La facture réelle connue seulement après l'événement

Une estimation néanmoins lâchée par Pierre Moscovici en janvier, président de la Cour des comptes: l'investissement public de l'Etat et collectivités pourrait atteindre "autour de 3 milliards d'euros" au final. Un pronostic car "la Cour n'est pas en mesure, à ce stade, d'établir le coût réel des Jeux et son impact total sur les finances publiques". Et une "partie ne sera d'ailleurs connue qu'après l'événement".

Il sera parfois difficile de faire la part des choses entre ce qui est acheté exclusivement pour les JO ou non: "L'achat des drones ne peut être imputé aux Jeux dans la mesure où il serait intervenu à plus ou moins long terme indépendamment des JO et où ils continueront d'être utilisés après les Jeux", estime l'exécutif. Ainsi, l'Etat a aussi rajouté récemment plusieurs millions pour le nouveau laboratoire antidopage et qui se justifie selon lui par le fait que la France aura après les JO un laboratoire antidopage de standard élevé.

"On a finalisé la plupart des grands accords, affirme Etienne Thobois [...] On a aussi sécurisé les locations des différents sites, ce sera réglé dans quelques jours avec le Stade de France."

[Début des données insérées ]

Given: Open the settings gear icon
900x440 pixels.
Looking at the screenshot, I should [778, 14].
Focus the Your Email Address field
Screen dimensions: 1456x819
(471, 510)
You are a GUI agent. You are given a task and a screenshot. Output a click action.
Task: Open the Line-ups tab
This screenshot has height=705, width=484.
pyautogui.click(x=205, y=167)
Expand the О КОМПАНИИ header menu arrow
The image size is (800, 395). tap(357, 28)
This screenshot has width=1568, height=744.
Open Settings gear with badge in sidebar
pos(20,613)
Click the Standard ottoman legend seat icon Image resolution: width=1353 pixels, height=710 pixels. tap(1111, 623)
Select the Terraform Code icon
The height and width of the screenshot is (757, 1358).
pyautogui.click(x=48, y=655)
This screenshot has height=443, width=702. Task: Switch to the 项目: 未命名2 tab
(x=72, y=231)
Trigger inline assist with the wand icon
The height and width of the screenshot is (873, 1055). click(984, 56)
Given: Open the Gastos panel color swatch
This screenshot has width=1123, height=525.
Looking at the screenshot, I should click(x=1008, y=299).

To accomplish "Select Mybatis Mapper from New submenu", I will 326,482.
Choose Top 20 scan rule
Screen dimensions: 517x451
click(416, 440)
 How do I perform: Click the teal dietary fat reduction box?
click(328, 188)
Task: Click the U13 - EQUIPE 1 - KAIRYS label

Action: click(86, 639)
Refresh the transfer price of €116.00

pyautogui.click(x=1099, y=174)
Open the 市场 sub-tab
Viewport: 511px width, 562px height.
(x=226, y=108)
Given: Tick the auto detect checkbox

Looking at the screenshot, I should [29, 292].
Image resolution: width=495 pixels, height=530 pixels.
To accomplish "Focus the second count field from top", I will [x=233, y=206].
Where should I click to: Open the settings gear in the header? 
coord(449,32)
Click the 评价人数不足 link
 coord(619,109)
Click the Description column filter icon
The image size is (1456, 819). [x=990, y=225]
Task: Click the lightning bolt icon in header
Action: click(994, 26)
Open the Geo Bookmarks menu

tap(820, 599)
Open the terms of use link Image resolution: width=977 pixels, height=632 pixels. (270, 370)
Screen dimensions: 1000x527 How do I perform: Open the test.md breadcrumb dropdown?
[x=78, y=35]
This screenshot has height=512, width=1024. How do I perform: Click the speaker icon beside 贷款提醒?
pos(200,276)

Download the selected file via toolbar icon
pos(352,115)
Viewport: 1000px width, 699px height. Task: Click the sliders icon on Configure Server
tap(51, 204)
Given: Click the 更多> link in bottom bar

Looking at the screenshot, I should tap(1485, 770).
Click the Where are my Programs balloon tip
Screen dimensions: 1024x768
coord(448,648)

La formule "les Jeux financent les Jeux" a déjà été mise à mal quand l'Etat et les collectivités ont décidé d'ajouter 111 millions d'euros fin 2022 au budget du comité d'organisation. "C'est du pragmatisme budgétaire", explique une source proche du monde olympique, interrogée sur le transfert de petites lignes budgétaires, du Cojo à la Solideo, en repassant par l'Etat. La facture réelle sera connue seulement après les Jeux olympiques et paralympiques de Paris.